Synthesis and Anti-HCV Activities of 4'-Fluoro-2'-Substituted Uridine Triphosphates and Nucleotide Prodrugs: Discovery of 4'-Fluoro-2'- C-methyluridine 5'-Phosphoramidate Prodrug (AL-335) for the Treatment of Hepatitis C Infection

J Med Chem. 2019 May 9;62(9):4555-4570. doi: 10.1021/acs.jmedchem.9b00143.

Guangyi Wang ¹, Natalia Dyatkina ¹, Marija Prhavc ¹, Caroline Williams ¹, Vladimir Serebryany ¹, Yujian Hu ², Yongfei Huang ², Jinqiao Wan ², Xiangyang Wu ², Jerome Deval ¹, Amy Fung ¹, Zhinan Jin ¹, Hua Tan ¹, Kenneth Shaw ¹, Hyunsoon Kang ¹, Qingling Zhang ¹, Yuen Tam ¹, Antitsa Stoycheva ¹, Andreas Jekle ¹, David B Smith ¹, Leonid Beigelman ¹

Affiliations

1 Janssen BioPharma, Inc. , South San Francisco , California 94080 , United States.
2 Department of Medicinal Chemistry , WuXi AppTec , Shanghai 200131 , P. R. China.

PMID: 30951311 DOI: 10.1021/acs.jmedchem.9b00143

Abstract

We report the synthesis and biological evaluation of a series of 4'-fluoro-2'- C-substituted uridines.
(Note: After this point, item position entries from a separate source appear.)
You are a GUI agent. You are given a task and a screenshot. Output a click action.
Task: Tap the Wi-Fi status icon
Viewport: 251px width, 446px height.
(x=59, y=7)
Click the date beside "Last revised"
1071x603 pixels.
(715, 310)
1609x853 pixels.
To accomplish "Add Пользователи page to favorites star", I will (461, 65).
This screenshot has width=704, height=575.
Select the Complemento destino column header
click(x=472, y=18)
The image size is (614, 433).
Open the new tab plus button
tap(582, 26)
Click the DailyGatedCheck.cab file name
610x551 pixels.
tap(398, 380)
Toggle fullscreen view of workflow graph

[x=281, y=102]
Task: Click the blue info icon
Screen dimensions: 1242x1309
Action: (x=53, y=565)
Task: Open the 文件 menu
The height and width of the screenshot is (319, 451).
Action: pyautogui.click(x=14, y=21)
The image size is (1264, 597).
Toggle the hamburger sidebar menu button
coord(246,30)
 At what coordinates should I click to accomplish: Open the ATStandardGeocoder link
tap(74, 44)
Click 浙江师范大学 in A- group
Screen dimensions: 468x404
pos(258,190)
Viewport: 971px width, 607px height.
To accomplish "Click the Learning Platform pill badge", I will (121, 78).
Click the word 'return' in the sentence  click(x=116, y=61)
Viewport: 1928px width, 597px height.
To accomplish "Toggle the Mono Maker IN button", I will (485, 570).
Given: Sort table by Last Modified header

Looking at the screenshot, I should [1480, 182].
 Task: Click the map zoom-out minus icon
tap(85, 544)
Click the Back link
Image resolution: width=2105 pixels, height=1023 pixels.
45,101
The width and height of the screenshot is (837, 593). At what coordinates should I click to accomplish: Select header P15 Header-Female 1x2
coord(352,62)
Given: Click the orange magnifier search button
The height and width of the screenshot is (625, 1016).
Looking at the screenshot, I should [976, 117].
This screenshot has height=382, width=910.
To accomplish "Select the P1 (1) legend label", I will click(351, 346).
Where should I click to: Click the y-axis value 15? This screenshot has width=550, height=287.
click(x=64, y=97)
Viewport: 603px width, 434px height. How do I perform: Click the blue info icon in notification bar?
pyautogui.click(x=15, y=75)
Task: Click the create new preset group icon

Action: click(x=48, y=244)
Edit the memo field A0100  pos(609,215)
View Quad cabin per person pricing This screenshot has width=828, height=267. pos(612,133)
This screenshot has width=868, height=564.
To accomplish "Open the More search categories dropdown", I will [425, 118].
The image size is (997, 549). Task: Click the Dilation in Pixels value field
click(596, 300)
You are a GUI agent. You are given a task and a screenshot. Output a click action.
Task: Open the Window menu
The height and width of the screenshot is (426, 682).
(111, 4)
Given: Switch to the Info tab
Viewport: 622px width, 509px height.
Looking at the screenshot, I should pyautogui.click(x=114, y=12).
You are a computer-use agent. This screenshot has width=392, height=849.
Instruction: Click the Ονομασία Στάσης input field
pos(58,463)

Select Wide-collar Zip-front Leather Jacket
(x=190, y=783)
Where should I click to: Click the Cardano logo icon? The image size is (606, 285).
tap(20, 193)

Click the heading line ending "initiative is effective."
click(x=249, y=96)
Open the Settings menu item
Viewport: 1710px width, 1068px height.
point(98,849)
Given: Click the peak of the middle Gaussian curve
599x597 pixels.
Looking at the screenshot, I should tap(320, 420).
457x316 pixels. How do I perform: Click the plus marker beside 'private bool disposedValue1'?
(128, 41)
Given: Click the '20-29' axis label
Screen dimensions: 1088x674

Triphosphates of the uridine analogues exhibited a potent inhibition of hepatitis C virus (HCV) NS5B polymerase with IC₅₀ values as low as 27 nM. In an HCV subgenomic replicon assay, the phosphoramidate prodrugs of these uridine analogues demonstrated a very potent activity with EC₅₀ values as low as 20 nM. A lead compound AL-335 (53) demonstrated high levels of the nucleoside triphosphate in vitro in primary human hepatocytes and Huh-7 cells as well as in dog liver following a single oral dose. Compound 53 was selected for the clinical development where it showed promising results in phase 1 and 2 trials.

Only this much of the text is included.